I also read The Great Gatsby and it was a wonderful read. I definitely recommend it to everyone! I didn't hate Daisy as much as I hated Judy from Winter Dreams. Judy wasn't naive and foolish like Daisy. She manipulated Dexter's heart and I had such a sense of hatred for her. With Daisy, I'm confused and conflicted about how to categorize her. I wish Gatsby wasn't such a coward. I anyone watched Nice Guy (korean drama) I'm sure you'll understand what I mean too. In both cases, the main character refuses to see that the girl he loved was an awful person. Both take the fall for the girl they love and the girl doesn't seem to think about that too much. Gatsby wanted everything to be the same as it was 5 years ago but it's just not possible. I also had a bit of a reality check from that and I finally felt a little bit of closure towards the guy I used to like freshman year. It was a brief crush and nothing more. It's time to close the book and really move on.

I also have some fantastically unpractical goals... and dreams. I really want to live in a flower shops. Flowers are wonderful and you always meet such cool people in flower shops. I feel like it'd be the perfect place to write a novel. I've been sort of obsessed with flower shops lately and I don't know why. I was telling S this and he says I strike him as the type of person he'd meet in a flower shop. Is that a good thing? I asked that and he wouldn't say.
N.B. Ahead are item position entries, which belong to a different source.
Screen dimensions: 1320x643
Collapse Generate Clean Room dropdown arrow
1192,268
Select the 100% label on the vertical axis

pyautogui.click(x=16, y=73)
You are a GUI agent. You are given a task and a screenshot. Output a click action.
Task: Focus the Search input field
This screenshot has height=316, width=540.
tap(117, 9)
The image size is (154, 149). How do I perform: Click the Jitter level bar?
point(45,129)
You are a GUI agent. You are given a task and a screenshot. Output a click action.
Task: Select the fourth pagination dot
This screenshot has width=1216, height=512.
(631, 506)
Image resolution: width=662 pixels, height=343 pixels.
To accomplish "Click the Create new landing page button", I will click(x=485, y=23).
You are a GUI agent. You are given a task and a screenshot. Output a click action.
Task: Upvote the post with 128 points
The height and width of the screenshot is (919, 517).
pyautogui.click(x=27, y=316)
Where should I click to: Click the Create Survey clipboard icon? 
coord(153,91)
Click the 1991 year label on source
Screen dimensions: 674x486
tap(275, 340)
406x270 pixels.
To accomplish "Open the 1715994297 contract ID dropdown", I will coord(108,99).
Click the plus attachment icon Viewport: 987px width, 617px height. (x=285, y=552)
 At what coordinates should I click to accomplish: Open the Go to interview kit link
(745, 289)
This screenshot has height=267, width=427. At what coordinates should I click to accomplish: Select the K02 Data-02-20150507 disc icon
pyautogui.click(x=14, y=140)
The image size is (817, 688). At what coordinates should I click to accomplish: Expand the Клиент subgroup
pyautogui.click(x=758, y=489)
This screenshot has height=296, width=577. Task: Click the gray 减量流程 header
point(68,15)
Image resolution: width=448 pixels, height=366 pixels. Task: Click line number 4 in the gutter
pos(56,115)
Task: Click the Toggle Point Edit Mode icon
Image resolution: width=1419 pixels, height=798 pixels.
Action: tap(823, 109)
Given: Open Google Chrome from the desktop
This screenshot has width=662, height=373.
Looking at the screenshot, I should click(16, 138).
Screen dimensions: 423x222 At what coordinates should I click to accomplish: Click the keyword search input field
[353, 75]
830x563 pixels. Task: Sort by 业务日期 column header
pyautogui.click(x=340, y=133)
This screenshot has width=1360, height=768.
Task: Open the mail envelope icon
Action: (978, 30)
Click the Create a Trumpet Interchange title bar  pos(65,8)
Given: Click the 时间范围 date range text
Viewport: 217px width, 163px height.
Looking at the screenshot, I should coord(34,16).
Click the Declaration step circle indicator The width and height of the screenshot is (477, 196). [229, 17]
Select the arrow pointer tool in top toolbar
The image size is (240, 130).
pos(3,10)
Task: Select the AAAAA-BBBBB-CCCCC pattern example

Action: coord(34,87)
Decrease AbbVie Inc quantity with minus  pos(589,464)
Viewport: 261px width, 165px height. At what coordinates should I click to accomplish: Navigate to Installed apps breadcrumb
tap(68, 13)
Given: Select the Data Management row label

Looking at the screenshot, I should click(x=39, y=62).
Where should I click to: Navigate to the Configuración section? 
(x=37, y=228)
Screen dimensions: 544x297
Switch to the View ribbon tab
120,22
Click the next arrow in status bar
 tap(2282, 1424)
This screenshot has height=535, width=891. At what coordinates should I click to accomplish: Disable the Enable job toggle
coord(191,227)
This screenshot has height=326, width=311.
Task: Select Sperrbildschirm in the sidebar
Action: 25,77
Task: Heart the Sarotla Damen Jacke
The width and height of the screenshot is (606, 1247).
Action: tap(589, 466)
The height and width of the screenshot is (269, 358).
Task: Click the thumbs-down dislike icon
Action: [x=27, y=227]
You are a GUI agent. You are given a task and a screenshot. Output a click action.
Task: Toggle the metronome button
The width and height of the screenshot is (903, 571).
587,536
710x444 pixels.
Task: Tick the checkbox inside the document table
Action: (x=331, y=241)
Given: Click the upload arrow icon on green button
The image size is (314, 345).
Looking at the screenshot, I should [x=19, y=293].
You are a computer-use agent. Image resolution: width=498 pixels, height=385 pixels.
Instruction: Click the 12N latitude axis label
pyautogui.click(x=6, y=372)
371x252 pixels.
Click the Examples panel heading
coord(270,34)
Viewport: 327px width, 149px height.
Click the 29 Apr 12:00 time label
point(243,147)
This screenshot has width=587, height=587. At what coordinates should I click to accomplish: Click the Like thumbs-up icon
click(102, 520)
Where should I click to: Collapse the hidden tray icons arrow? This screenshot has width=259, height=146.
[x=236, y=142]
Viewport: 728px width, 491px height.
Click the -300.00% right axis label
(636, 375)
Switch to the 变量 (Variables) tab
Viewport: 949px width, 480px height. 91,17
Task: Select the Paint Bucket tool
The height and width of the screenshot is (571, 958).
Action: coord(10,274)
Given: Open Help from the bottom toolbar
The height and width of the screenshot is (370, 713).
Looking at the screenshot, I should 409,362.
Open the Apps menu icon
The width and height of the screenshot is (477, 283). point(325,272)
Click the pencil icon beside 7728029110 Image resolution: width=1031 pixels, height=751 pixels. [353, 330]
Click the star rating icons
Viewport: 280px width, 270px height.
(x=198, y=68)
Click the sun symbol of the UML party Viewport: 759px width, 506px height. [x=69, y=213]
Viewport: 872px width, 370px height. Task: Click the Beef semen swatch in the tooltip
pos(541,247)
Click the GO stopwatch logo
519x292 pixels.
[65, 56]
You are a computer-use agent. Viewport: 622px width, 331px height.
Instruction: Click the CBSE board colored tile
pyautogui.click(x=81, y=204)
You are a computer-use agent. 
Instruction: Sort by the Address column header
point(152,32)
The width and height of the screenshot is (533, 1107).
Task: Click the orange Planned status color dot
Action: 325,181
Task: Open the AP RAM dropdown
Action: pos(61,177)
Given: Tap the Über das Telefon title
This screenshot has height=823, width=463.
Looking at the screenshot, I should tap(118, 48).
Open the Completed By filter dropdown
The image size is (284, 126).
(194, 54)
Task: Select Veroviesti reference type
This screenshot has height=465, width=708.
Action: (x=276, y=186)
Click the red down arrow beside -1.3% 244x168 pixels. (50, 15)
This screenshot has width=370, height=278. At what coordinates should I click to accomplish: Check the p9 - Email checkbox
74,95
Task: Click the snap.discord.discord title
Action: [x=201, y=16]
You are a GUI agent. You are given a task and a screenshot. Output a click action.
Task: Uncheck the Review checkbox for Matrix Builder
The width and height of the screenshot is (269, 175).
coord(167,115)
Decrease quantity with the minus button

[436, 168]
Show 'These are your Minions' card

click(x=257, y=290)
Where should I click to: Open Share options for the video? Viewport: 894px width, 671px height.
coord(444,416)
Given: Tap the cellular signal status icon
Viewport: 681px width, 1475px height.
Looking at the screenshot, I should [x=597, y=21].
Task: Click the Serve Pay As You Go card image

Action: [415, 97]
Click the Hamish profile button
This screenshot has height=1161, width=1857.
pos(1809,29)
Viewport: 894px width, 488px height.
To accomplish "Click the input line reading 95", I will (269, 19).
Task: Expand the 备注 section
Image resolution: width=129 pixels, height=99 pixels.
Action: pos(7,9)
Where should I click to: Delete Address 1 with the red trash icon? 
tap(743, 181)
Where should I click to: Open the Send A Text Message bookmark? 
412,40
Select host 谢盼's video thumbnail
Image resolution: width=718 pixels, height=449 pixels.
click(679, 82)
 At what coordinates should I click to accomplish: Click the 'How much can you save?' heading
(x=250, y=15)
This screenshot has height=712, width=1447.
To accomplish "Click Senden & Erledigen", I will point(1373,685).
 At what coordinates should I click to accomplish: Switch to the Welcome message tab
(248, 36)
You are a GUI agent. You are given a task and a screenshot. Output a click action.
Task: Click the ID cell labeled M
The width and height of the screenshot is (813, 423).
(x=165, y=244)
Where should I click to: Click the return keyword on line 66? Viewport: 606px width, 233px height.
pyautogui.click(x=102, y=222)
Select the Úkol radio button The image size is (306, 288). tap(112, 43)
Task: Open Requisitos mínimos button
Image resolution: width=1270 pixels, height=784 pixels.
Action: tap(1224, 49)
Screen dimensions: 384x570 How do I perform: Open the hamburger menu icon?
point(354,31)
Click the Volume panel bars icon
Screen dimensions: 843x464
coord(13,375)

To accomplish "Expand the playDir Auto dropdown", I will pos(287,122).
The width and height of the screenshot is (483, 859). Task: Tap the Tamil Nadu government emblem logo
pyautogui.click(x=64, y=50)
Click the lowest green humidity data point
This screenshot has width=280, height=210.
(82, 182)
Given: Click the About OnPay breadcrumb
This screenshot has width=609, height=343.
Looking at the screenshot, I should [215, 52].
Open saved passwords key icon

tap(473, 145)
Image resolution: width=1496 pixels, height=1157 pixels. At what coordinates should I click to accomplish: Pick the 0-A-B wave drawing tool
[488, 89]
I also want to live in a bookstore but in a different way from a flower shop. I want to own a little bookstore and live upstairs. I'd eat breakfast at the little table outside while organizing the books for the morning. Something about it seems idealistic. I'd also like to work in a coffee shop haha even if I don't really like coffee all that much.

I'm that type of person that lives in my own world most of the time. In some ways, I'm like Gatsby. He wanted Daisy so much because he molded her into his dream girl. He attributed too much greatness to her character. In East of Eden, Abra sees that Aron only likes her because he fell in love with his own idea of Abra. He didn't love Abra as a person but rather the person he imagined her to be. I am unrealistic and have such farfetched goals. I like to meet random people and talk to them about their life and argue with them about politics. I'm split between spontaneity and planned action. Half of me just wants to throw everything away and travel for a year. The other half knows I can't do that ever and that I need to have a good education so that I can survive. I tried being practical but for me that means being a cynical rain cloud. I've given that up because it's better to trust yourself with your feelings. I guess I can be seen as a crazy person. Realistic people don't cry over romcoms. They don't dwell on little details. They don't ask stupid questions. My life is oriented around things that I want to do. What's life without a dream?